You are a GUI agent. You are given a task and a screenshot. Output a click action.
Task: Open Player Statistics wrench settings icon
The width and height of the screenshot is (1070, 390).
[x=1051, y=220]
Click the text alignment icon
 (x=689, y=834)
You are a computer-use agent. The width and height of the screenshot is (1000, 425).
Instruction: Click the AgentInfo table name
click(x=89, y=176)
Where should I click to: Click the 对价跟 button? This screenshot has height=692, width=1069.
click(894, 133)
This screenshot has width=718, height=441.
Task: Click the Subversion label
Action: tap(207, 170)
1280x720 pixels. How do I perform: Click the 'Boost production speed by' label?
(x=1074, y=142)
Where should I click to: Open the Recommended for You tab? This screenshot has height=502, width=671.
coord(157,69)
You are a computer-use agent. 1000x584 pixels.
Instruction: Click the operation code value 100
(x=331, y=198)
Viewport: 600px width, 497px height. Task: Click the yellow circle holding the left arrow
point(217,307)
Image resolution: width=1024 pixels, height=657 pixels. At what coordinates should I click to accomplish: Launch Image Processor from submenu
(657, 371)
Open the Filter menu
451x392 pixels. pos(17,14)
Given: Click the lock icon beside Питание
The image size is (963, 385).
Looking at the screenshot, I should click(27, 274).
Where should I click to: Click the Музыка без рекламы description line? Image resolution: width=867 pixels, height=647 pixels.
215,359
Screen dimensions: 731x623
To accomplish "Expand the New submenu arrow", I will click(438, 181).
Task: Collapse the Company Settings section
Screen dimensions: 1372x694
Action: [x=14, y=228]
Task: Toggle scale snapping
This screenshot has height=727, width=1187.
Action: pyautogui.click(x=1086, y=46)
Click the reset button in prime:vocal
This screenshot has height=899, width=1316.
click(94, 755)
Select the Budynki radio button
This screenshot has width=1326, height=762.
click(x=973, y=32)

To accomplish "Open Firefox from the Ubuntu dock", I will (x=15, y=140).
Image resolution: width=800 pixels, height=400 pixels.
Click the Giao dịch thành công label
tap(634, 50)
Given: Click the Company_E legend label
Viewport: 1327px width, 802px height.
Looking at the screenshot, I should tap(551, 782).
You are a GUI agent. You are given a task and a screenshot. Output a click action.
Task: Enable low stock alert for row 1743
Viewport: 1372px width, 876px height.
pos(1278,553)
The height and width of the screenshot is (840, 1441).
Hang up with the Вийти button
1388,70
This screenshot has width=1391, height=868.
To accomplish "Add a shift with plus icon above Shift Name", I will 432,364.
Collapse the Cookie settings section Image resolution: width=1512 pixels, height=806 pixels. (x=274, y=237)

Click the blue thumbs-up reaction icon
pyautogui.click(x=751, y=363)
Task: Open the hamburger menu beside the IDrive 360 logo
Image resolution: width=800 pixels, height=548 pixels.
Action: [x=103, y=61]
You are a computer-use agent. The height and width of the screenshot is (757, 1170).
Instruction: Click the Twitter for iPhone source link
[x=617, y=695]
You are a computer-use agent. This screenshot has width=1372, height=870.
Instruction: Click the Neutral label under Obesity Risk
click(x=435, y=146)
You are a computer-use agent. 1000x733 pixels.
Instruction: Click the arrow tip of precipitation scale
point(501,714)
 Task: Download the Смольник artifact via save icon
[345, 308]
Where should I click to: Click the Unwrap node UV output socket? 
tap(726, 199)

┄┄┄┄┄┄┄┄┄┄┄┄┄┄┄┄┄┄┄┄

→ Direction
Put every line of the records above into a JSON list of strings, one string per line, leaving out blank lines.

→ Expected answer
[
  "You are a GUI agent. You are given a task and a screenshot. Output a click action.",
  "Task: Open Player Statistics wrench settings icon",
  "The width and height of the screenshot is (1070, 390).",
  "[x=1051, y=220]",
  "Click the text alignment icon",
  " (x=689, y=834)",
  "You are a computer-use agent. The width and height of the screenshot is (1000, 425).",
  "Instruction: Click the AgentInfo table name",
  "click(x=89, y=176)",
  "Where should I click to: Click the 对价跟 button? This screenshot has height=692, width=1069.",
  "click(894, 133)",
  "This screenshot has width=718, height=441.",
  "Task: Click the Subversion label",
  "Action: tap(207, 170)",
  "1280x720 pixels. How do I perform: Click the 'Boost production speed by' label?",
  "(x=1074, y=142)",
  "Where should I click to: Open the Recommended for You tab? This screenshot has height=502, width=671.",
  "coord(157,69)",
  "You are a computer-use agent. 1000x584 pixels.",
  "Instruction: Click the operation code value 100",
  "(x=331, y=198)",
  "Viewport: 600px width, 497px height. Task: Click the yellow circle holding the left arrow",
  "point(217,307)",
  "Image resolution: width=1024 pixels, height=657 pixels. At what coordinates should I click to accomplish: Launch Image Processor from submenu",
  "(657, 371)",
  "Open the Filter menu",
  "451x392 pixels. pos(17,14)",
  "Given: Click the lock icon beside Питание",
  "The image size is (963, 385).",
  "Looking at the screenshot, I should click(27, 274).",
  "Where should I click to: Click the Музыка без рекламы description line? Image resolution: width=867 pixels, height=647 pixels.",
  "215,359",
  "Screen dimensions: 731x623",
  "To accomplish \"Expand the New submenu arrow\", I will click(438, 181).",
  "Task: Collapse the Company Settings section",
  "Screen dimensions: 1372x694",
  "Action: [x=14, y=228]",
  "Task: Toggle scale snapping",
  "This screenshot has height=727, width=1187.",
  "Action: pyautogui.click(x=1086, y=46)",
  "Click the reset button in prime:vocal",
  "This screenshot has height=899, width=1316.",
  "click(94, 755)",
  "Select the Budynki radio button",
  "This screenshot has width=1326, height=762.",
  "click(x=973, y=32)",
  "To accomplish \"Open Firefox from the Ubuntu dock\", I will (x=15, y=140).",
  "Image resolution: width=800 pixels, height=400 pixels.",
  "Click the Giao dịch thành công label",
  "tap(634, 50)",
  "Given: Click the Company_E legend label",
  "Viewport: 1327px width, 802px height.",
  "Looking at the screenshot, I should tap(551, 782).",
  "You are a GUI agent. You are given a task and a screenshot. Output a click action.",
  "Task: Enable low stock alert for row 1743",
  "Viewport: 1372px width, 876px height.",
  "pos(1278,553)",
  "The height and width of the screenshot is (840, 1441).",
  "Hang up with the Вийти button",
  "1388,70",
  "This screenshot has width=1391, height=868.",
  "To accomplish \"Add a shift with plus icon above Shift Name\", I will 432,364.",
  "Collapse the Cookie settings section Image resolution: width=1512 pixels, height=806 pixels. (x=274, y=237)",
  "Click the blue thumbs-up reaction icon",
  "pyautogui.click(x=751, y=363)",
  "Task: Open the hamburger menu beside the IDrive 360 logo",
  "Image resolution: width=800 pixels, height=548 pixels.",
  "Action: [x=103, y=61]",
  "You are a computer-use agent. The height and width of the screenshot is (757, 1170).",
  "Instruction: Click the Twitter for iPhone source link",
  "[x=617, y=695]",
  "You are a computer-use agent. This screenshot has width=1372, height=870.",
  "Instruction: Click the Neutral label under Obesity Risk",
  "click(x=435, y=146)",
  "You are a computer-use agent. 1000x733 pixels.",
  "Instruction: Click the arrow tip of precipitation scale",
  "point(501,714)",
  " Task: Download the Смольник artifact via save icon",
  "[345, 308]",
  "Where should I click to: Click the Unwrap node UV output socket? ",
  "tap(726, 199)"
]